**TASK LIST**
- 1) Return the part of the interfaith gatherings excerpt from "To be sure, there" up to and including "the world over.", word for word.
- 2) Resume the interfaith gatherings excerpt, continuing it from the end of its last sentence.

To be sure, there were programs I wanted to attend but didn’t because I couldn’t find a translator. But Guadalajara took a huge step in the right direction, a model that needs to be duplicated and refined the world over.

The Emerging Interfaith Culture

Presenters and friends following a workshop – Photo: TIO

This year Americans north and south are enjoying the richest harvest of international interfaith gatherings ever. The North American Interfaith Network (NAIN) gathers in Regina, Saskatchewan in Canada, July 19-22. Under the banner Restoring Spirit through Sacred Listening, this NAINConnect will bring together “people of faith and non-faith, members of religious communities, academics, teachers, students, people who work in social development, health care professionals, people from the volunteer sector, and other members of the local community and from across Canada, the United States, and Mexico who are interested in social justice issues and cultural awareness.”

Sounds like Guadalajara, as it should. First Nations University of Canada is one of the organizing sponsors. NAIN chair Rob Hankinson was featured in several Diálogo workshops and underlined the continuity between the two events.

The Parliament of the World’s Religions has worked collaboratively with Carpe Diem Interfaith over the past decade. The current chair of the Parliament, Imam Abdul Malik Mujahid, was also in Guadalajara, inviting Latin Americans to participate in the next Parliament, to be held in Salt Lake City October 15-19. There the banner will be Reclaiming the Heart of Our Humanity: Working Together for a World of Compassion, Peace, Justice, and Sustainability. Five months out, more than 5,000 have registered (20 percent of them youth and young adults), and 1,800 workshop proposals are being vetted (to be culled to about 400). The Salt Lake Parliament is intentionally focusing on three particular constituencies: the Indigenous, Women, and Youth. Again, sounds like Guadalajara.

**DATA EXCERPTS**
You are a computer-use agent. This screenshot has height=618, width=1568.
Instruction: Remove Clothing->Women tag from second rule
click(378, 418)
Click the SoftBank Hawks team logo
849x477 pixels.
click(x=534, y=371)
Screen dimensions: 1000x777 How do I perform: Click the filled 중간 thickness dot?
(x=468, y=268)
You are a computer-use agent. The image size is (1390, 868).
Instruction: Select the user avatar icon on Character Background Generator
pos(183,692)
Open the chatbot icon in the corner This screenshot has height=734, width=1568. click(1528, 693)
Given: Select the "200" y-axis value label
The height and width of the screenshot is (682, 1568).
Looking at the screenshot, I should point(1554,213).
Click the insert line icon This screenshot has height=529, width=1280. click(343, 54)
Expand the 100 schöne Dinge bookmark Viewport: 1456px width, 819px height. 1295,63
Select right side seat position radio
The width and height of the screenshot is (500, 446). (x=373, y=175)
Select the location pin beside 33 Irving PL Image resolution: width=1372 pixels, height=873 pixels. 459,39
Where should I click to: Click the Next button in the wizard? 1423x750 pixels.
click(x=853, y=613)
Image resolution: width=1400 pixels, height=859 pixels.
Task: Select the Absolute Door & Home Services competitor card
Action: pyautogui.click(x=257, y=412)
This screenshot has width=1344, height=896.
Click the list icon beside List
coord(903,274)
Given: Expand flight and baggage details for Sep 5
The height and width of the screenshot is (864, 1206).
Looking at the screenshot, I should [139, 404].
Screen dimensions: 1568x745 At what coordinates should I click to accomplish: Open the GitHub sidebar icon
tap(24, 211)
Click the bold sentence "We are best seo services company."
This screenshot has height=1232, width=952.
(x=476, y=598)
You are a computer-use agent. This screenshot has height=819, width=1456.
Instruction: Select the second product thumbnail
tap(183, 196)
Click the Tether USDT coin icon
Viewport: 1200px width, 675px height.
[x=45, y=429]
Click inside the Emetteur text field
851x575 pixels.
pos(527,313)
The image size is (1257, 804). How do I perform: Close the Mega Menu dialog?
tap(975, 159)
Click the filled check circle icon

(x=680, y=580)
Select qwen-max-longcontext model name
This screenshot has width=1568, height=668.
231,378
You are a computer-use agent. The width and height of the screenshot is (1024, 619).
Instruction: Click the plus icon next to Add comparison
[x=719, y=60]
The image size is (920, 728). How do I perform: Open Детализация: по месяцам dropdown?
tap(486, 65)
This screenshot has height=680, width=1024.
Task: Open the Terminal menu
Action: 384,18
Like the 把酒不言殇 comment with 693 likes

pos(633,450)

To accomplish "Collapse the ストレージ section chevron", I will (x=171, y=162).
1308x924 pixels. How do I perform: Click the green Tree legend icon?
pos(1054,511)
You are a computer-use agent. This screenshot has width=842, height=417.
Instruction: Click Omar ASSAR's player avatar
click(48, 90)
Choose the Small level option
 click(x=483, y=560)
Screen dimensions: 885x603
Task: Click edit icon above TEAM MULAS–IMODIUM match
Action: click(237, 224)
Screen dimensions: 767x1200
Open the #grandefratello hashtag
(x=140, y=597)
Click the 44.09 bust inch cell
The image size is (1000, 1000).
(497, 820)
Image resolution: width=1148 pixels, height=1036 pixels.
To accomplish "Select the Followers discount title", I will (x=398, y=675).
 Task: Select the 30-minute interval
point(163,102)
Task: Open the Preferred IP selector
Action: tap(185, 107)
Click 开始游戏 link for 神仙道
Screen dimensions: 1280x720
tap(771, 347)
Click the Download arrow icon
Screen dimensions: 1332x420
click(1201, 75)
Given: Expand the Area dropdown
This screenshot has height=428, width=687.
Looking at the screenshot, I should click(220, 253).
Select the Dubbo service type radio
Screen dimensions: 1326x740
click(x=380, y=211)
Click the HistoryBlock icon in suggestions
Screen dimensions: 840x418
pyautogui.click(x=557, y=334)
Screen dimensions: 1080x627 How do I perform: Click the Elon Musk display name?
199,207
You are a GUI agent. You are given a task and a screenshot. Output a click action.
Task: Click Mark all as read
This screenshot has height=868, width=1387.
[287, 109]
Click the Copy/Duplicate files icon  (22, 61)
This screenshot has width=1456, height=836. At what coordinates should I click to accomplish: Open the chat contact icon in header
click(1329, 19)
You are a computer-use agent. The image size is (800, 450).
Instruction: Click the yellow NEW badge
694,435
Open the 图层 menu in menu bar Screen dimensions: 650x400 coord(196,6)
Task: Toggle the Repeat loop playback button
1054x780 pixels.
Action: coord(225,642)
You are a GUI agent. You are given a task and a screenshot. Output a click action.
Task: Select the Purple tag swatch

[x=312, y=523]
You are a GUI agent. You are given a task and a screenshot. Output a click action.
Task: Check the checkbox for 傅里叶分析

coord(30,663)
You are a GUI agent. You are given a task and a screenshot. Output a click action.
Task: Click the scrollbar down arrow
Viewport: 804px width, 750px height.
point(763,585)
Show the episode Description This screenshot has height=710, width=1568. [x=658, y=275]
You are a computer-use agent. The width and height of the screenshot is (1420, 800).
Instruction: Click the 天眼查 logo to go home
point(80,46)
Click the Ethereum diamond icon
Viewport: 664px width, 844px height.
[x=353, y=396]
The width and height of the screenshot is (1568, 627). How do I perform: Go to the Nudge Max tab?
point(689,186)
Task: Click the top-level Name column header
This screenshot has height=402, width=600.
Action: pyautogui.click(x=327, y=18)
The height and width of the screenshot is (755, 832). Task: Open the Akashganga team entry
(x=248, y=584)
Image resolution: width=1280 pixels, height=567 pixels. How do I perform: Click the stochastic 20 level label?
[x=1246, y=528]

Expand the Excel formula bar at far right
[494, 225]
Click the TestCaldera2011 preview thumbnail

**ANSWERS PER TASK**
- 1)
To be sure, there were programs I wanted to attend but didn’t because I couldn’t find a translator. But Guadalajara took a huge step in the right direction, a model that needs to be duplicated and refined the world over.

- 2)
Gabriela Franco Valtierta, in white with a gold scarf, led Carpe Diem’s planning team for Diálogo II. – Photo: TIO

In brief, we are witnessing an emerging, interconnected global interfaith culture that is healthy, vital, and beginning to make a difference in a world coping with unspeakable violence and dysfunction. It is fitting that this year’s plenitude of interreligious activity should begin with a march through Central America, concluding in a city of more than eight million Mexicans. Donations are being received at dialogomu.com to help pay for the march’s expenses.

Diálogo II didn’t have funds for the delightful add-ons and organizational efficiencies that grace so many interfaith events, but they get ‘more bang from the buck’ than the rest of us usually do. More important, Diálogo II enjoyed a wealth of Spirit, a vital Latin and Indigenous energy, fed by a shared yearning for social justice and healing the Earth. This generous vision comes from the heart, is there for us all, and can empower interfaith work in years to come. We caught a glimpse of the condor and the eagle flying together, an ancient prophecy fulfilled.         

Gracias Guadalajara!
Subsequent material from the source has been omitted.